(Stored items from a collection)
_____

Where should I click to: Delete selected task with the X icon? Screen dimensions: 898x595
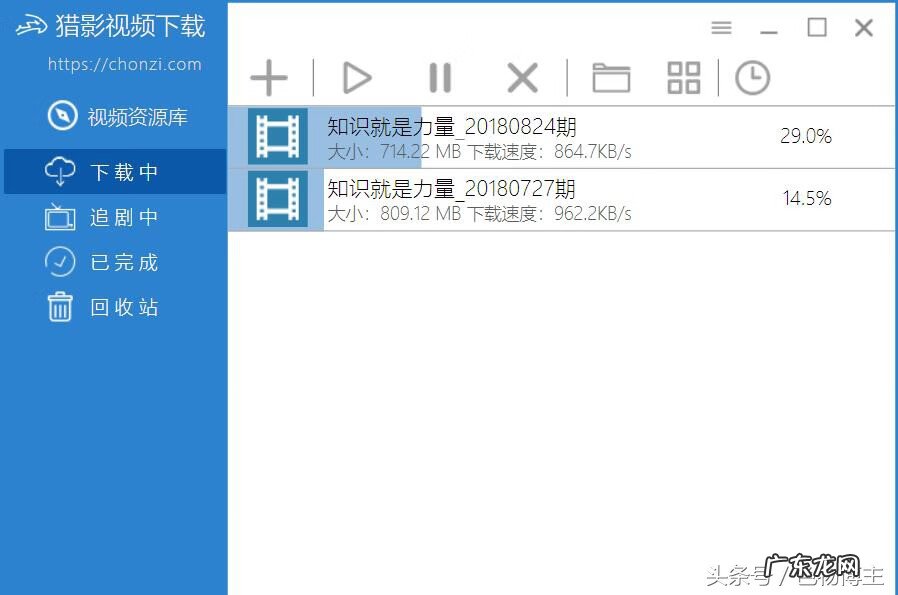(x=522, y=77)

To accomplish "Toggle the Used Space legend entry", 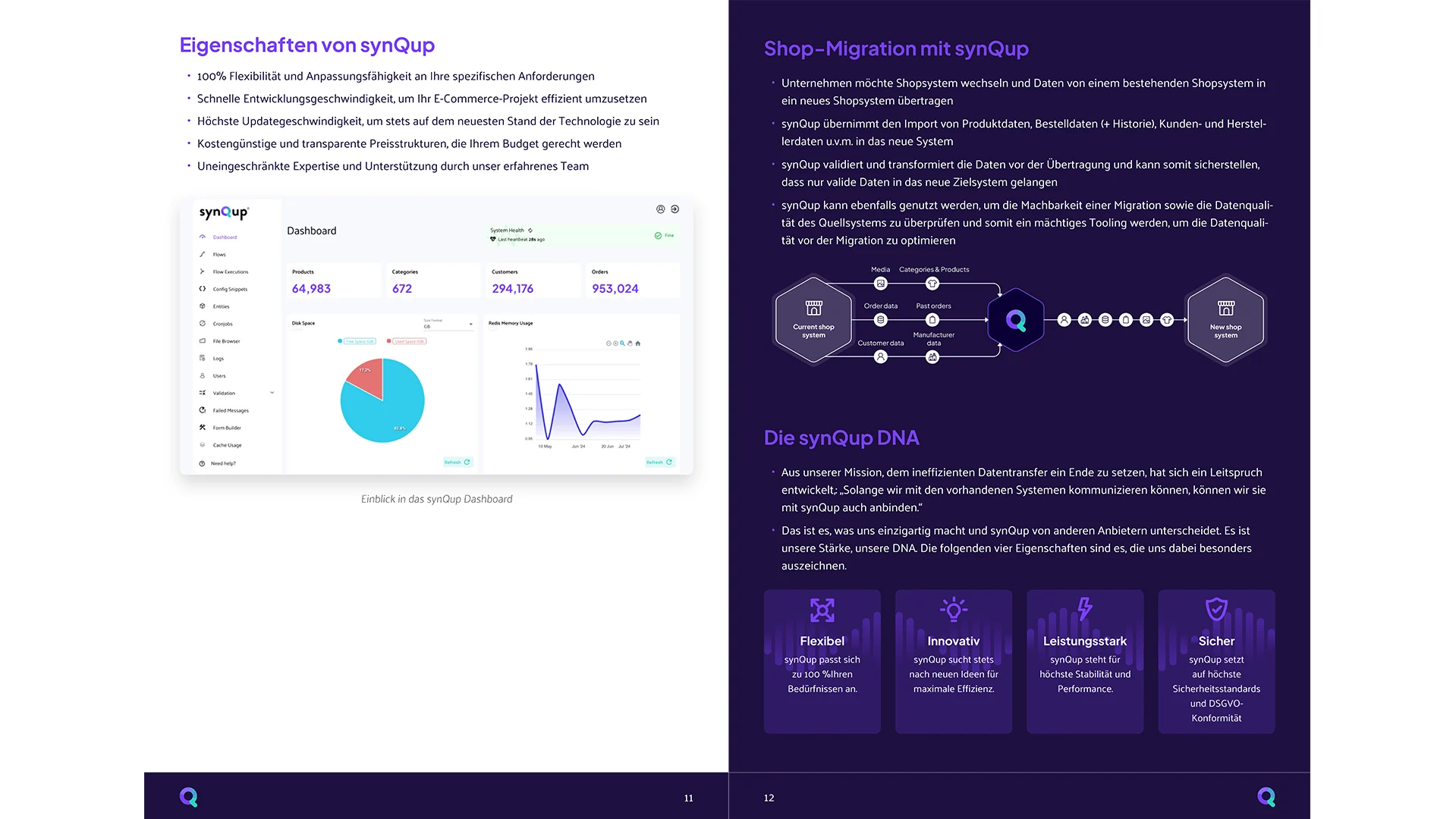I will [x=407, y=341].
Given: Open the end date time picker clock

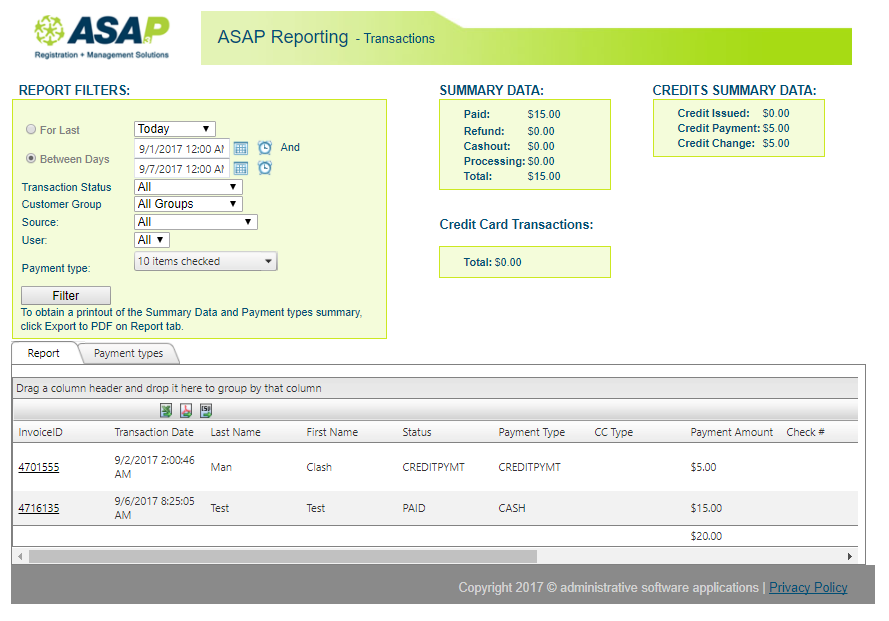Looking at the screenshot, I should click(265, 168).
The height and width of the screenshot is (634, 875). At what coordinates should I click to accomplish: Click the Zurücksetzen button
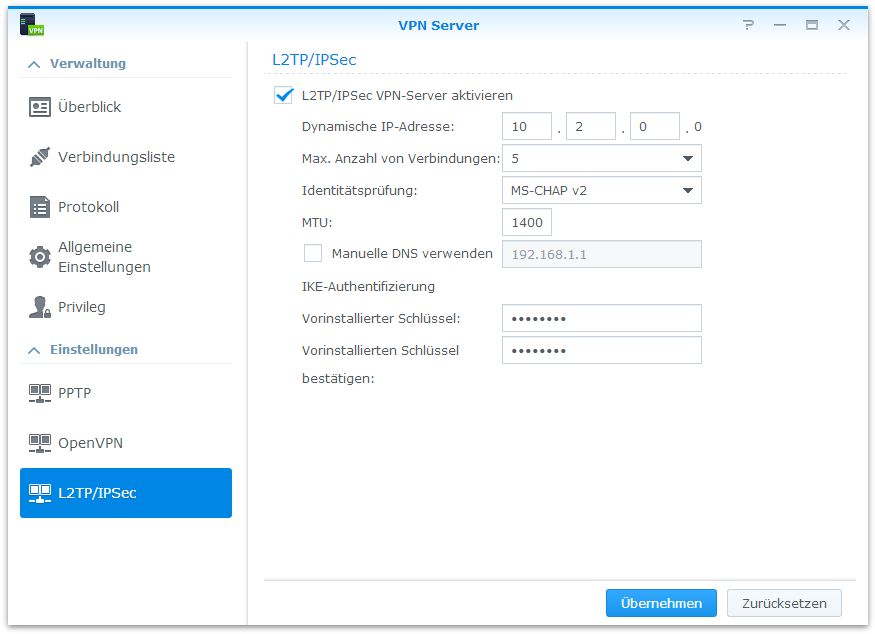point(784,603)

_____

◆ **EXERCISE INSTRUCTIONS**
Could you repeat exactly the lines from the one containing "Given: Open the end date time picker clock" to the last line of the records, both included, and leave out every picture?

◆ **RESULT FOR THIS TASK**
Given: Open the end date time picker clock

Looking at the screenshot, I should click(265, 168).
The height and width of the screenshot is (634, 875). At what coordinates should I click to accomplish: Click the Zurücksetzen button
point(784,603)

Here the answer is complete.